One thing the Mornington Peninsula is endowed with is big open spaces of land. Some times paddock stretch as far as the eye can see. Vineyards, farms, horse stables, parks, reserves and estates are numerous all the way down the Peninsula. One reserve\estate and restaurant is The Biers at Mount Matha. This restaurant is part of a very old and rambling estate\farm which appears to go on and on for acres. You need a cut lunch to get you to the main restaurant because the drive to it, on the estate, is so long.

Perched up high on a hill, over looking most of the estate is a cluster of old farm buildings. They are rustic but plain. Attached to the main building is an al fresco easting area. This very pleasant area at one time was probably just a modern undercover area attached to the side of the original building. Now being closed in and light and airy it makes for a delightful dining experience. A great place for a wedding or engagement. With beautiful and expansive grounds surrounding the restaurant area this location is secluded yet open.

So what of the food? The service firstly was very good. Plenty of staff to take drink orders and obey your every wish. The host himself was friendly and chatty. Beers and wines are well represented on the drinks list with better than average support for local brewers and growers. The Main Menu had good choices and the large table of friends I sat with had a lot of trouble deciding between some excellent sounding dishes. The food matches the mouth watering descriptions laid out in print, no one on my table complained about their meal.

But the Briers is more than just food and drink. Though a little spares in yesteryear structures and oddments it is well worth a walk around the grounds. There are many areas to this huge estate. I kept my wandering to the hilly restaurant area. The main building has a bar and a big open area which is being use as an art gallery. I would well image if a wedding was held here this area would become the dance area, though tables and chairs setup here would make for a quaint old world celebrational experience.

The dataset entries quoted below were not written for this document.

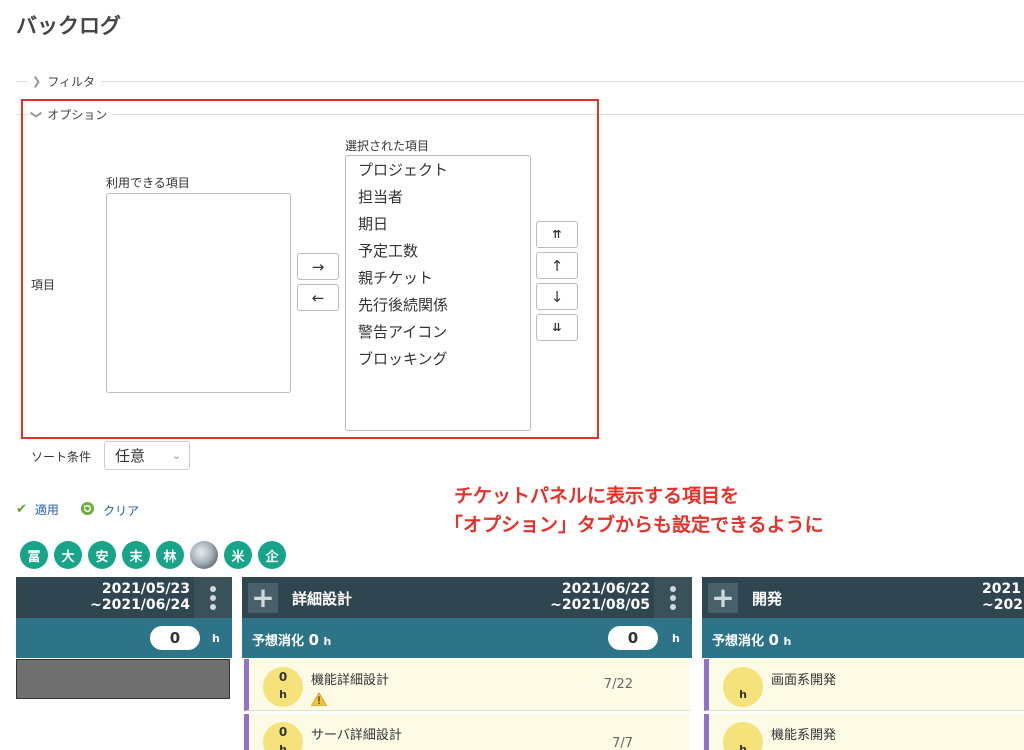 The height and width of the screenshot is (750, 1024). I want to click on column-header: + 詳細設計 2021/06/22 ~2021/08/05, so click(467, 598).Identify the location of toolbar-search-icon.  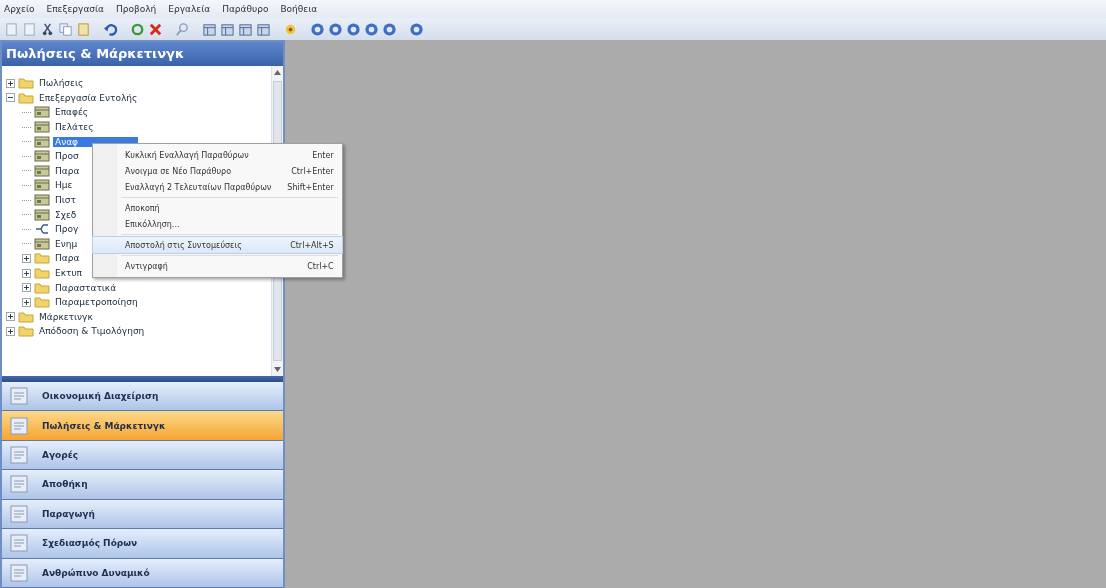
(182, 29). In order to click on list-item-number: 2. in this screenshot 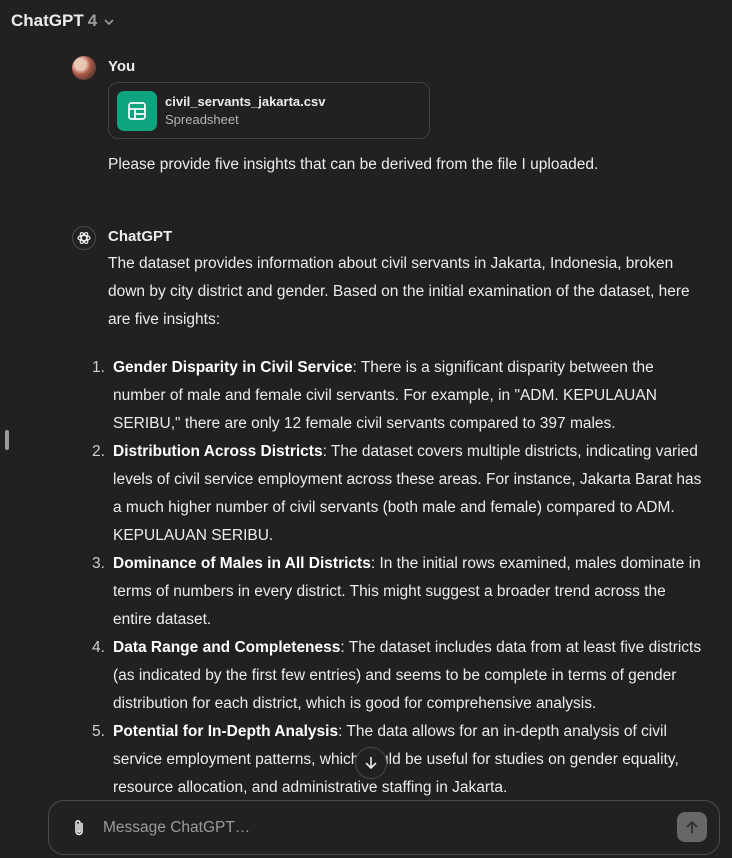, I will do `click(98, 452)`.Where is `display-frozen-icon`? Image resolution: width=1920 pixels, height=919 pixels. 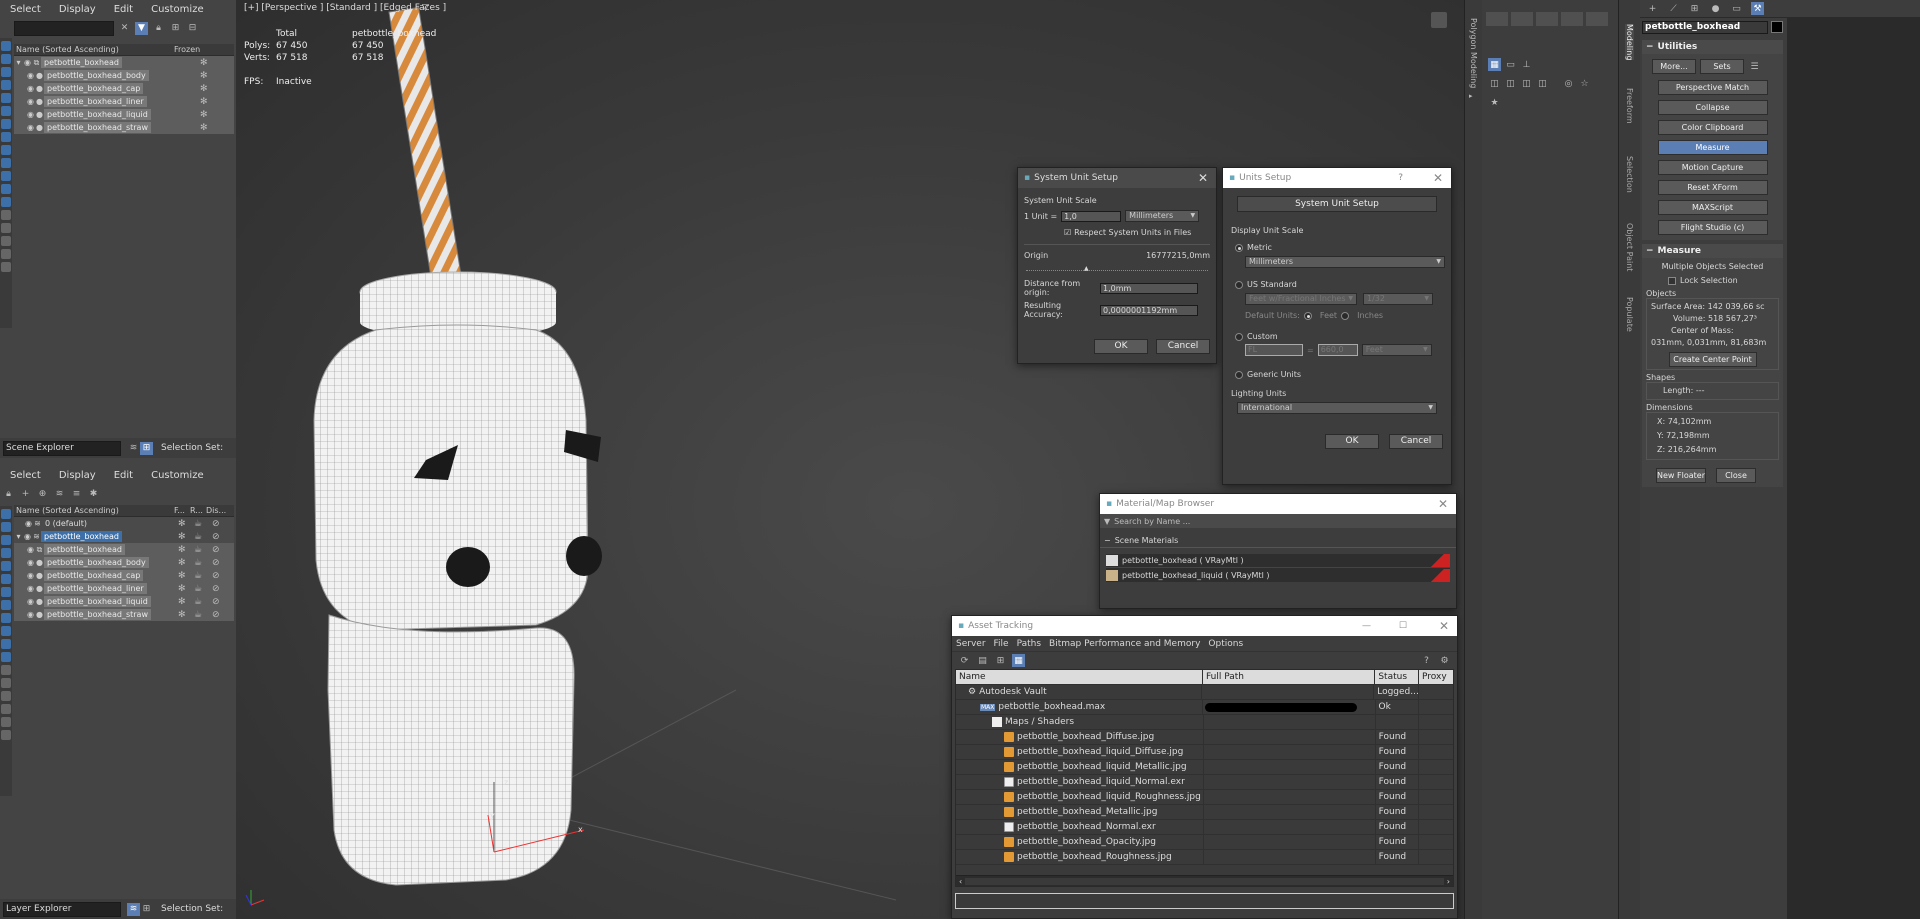 display-frozen-icon is located at coordinates (6, 644).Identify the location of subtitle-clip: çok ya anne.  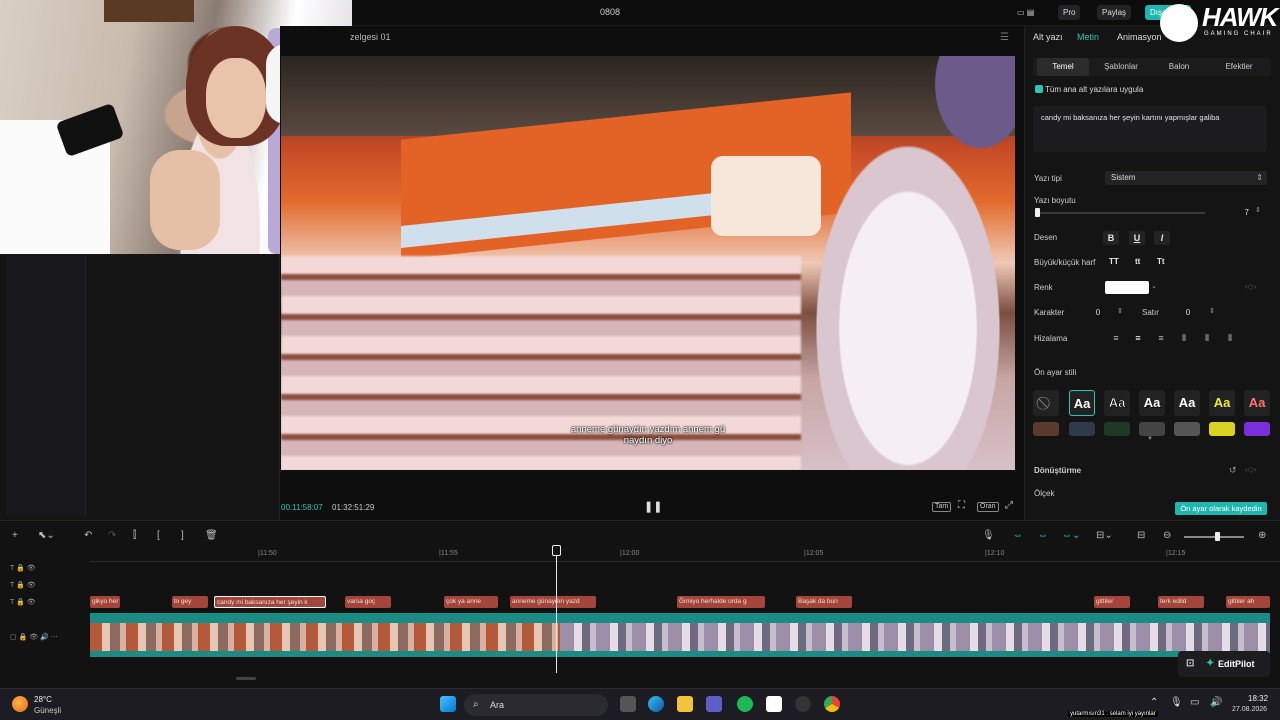
(471, 602). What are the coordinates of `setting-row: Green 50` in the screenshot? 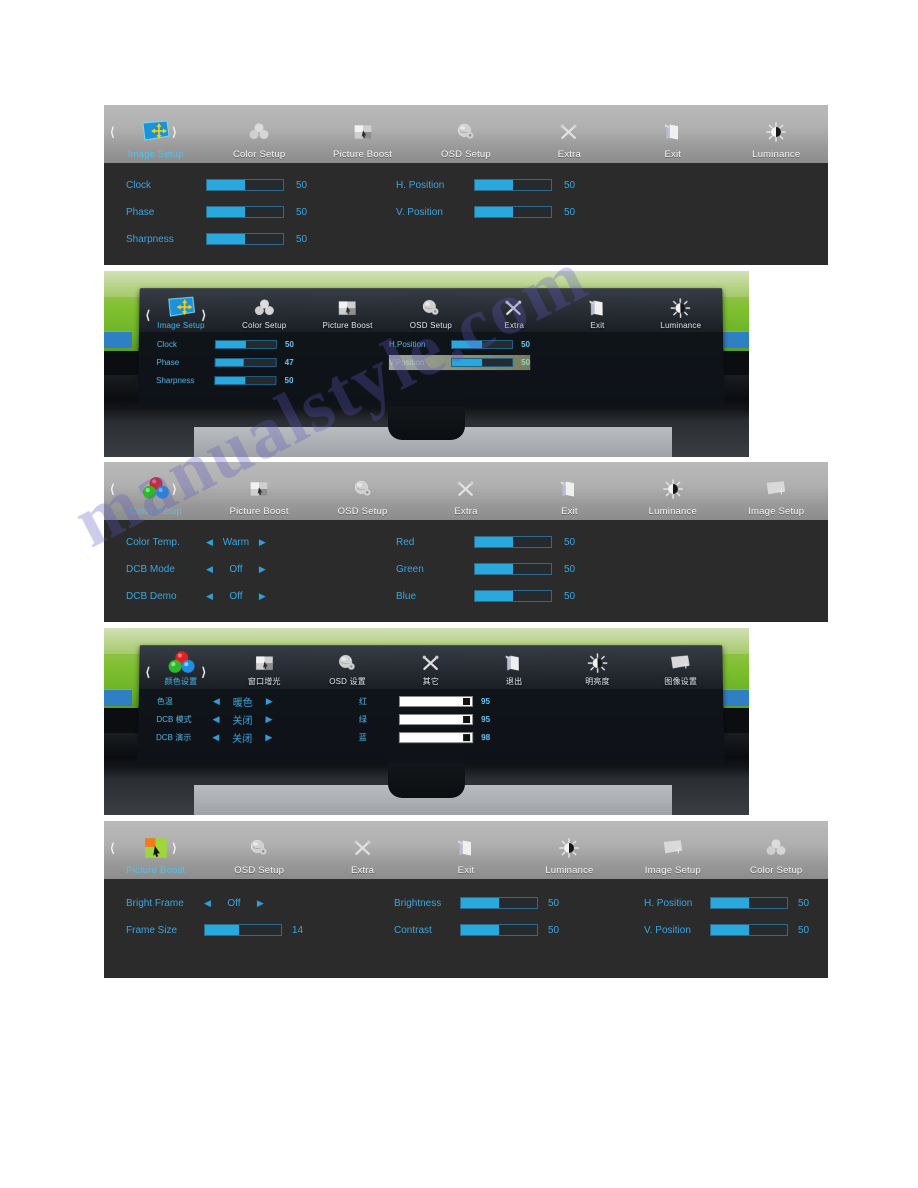 It's located at (486, 569).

You would think this place perfect. I have not bitched about anything yet. As with most places of public eating and entertaining there is always a chink in the armour of an otherwise perfect setting. So here it is. The toilets are shared with non-dining folk and are not only outside but a short walk through an open area. If it is raining, as it was on the day we visited, you get wet. And the dunnies are basic, partially open to the weather and cold. Don't sit, just stand or hover.

This is a place you must visit. The fine food and excellent selection of thirst quenchers may be the draw card but the sheer size of this once prodigious estate has to be seen to be believed. If you don't want to layout for a meal in the restaurant bring a picnic and join the working class. Feed the ducks or water foul, enjoy the big open expanses or walk off a few hundred kilojoules. You can do it all here. This end of it is free. So grab it.

Revisit; I recently when back to the Briers for lunch. It has changed hands. The new owner said it was a little run down when they took it on. The dinning area looks tied and a little dirty. To the the sound of a staff members crying child in the reception area I ordered both entree and main. The entree was Dukka and a hot white roll with oil and salt. The Dukka was very nice, the bread roll a little ordinary. To the sound of the same child now bouncing a hard ball on a echoing wooden floor I eat my Beef Wellington. The meat was dry and a little over-cooked, the sauce barely had any taste but the greens OK. Service was OK also and the view pleasant from the dinning area.

The Briers may have had its day. I was hoping for a quiet steak lunch, I was disappointed on both counts. Try coffee and cake but seriously dine elsewhere. Sorry guys, you will have to do a lot better. And organised a baby sitter. The wining, crying child and continuous ball bouncing in the reception was awfully off-putting.